Companion Plants

Companion Plants is an artist collective of previous peers that grow well together, protect one another, share ideas and questions about art and our futures.

The collective is currently comprised of Jorge Escobar, Hattie Eshleman, Nava Levenson, Zipporah Norton, Sarah Phillips, Cameron Ritcher, Jaynie Rogers, and Ashley Roth.


Projects featured below are from a collaborative group show at Arts Council of the Valley in Harrisonburg, VA in September of 2018.

Hair in my Soup, 2018

Hattie Eshleman and  Zipporah Norton 's  Hair in my Soup, is a correspondence between the two artists that explores notions of the grotesque and nondescript bodily forms with an unapologetic uses of pink.



"Blurp: The absent eyes… as slimy as they are, can not be cleaned solely by a kleenex. But also, we couldn’t try to clean them unless we could find them..
Lumps. Oozes. Slimy things.
Fleshy and-- sentient?
Simply a correspondence among bodies & minds. "

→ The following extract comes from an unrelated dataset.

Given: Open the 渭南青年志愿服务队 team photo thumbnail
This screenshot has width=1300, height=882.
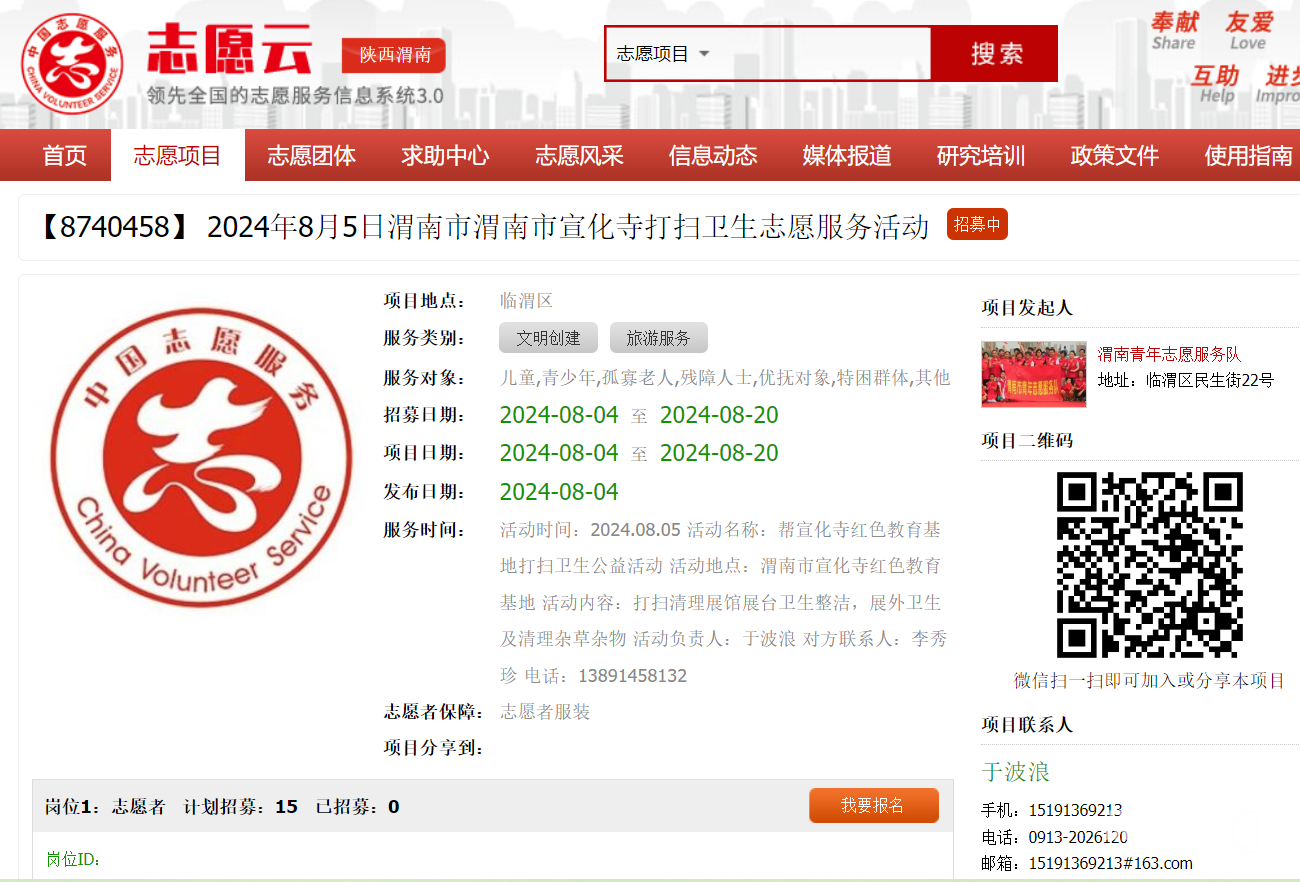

Pushing the Envelope, 2018

Hattie Eshleman and Nava Levenson's correspondence project started in 2017 as an effort to maintain the relations for the two artist after undergrad. What started as a classic postcard to summer camp has developed into an exploration of the boundaries of letter. 


At the intersection of the two artists practices are many influences and themes including podcast fandom, a certain shade teal, experiences as young artists, and much self inspection.

"A postcard, questions about oatmeal, wait- how do I read this? Pull here. Matt Lieber is a letter hidden somewhere in your apartment. Candy cigarettes, decoys, deconstructionist origami. "

Radish Rubbish, 2018

Plaster radishes, created and distributed by Jaynie Rogers, were altered by the other companion planting artists. Once finished the radishes were given back to Jaynie which she added foliage to and installed as a collective garden patch.


Radishes make on of the most versatile companion plants as their pungent flavor repels pests

Must Pickup Today, 2018

Must Pickup Today, is a project that questions when furniture became disposable and responds to the first day of June, July and August in downtown Richmond, VA. notably the neighborhoods surrounding VCU's Monroe Campus. Furniture lines the alleys of neighborhoods like the Fan, Oregon Hill, Carver, and Jackson Ward during the sumner when the vast majority of leases expire. Jaynie Rogers, Jorge Escobar and Nava Levenson photographed each piece of furniture that was in good enough condition to remain in a home and turned them into game-like piece. Small reassembled home spaces explore just how many living space could be close to fully furnished used the discarded pieces. This project explores the commodity of contemporary furniture in our homes and creates spaces of synthetic intimacy.